**TASK TO COMPLETE**
Go over the listing below line by line, and return each one holding the string "agent".

**DATA FOR ANALYSIS**
____
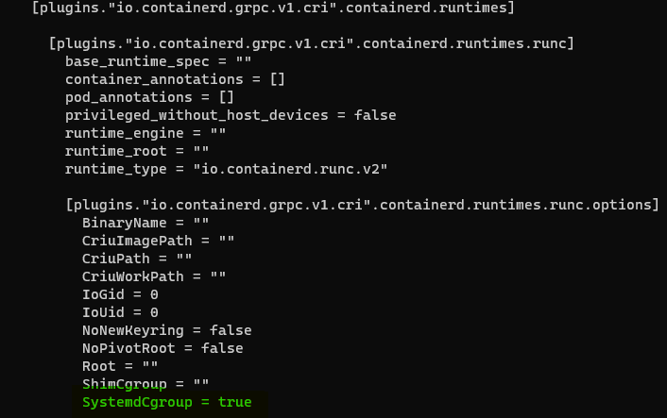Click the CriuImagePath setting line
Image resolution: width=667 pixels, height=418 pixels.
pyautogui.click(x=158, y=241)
____
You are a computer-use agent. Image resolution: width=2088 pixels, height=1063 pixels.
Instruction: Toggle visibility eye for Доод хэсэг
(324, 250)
____
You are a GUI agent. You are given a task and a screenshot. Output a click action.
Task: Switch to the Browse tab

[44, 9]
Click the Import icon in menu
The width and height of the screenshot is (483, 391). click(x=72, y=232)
____
**TASK RESPONSE**
You are a computer-use agent. Image resolution: width=2088 pixels, height=1063 pixels.
You are a GUI agent. You are given a task and a screenshot. Output a click action.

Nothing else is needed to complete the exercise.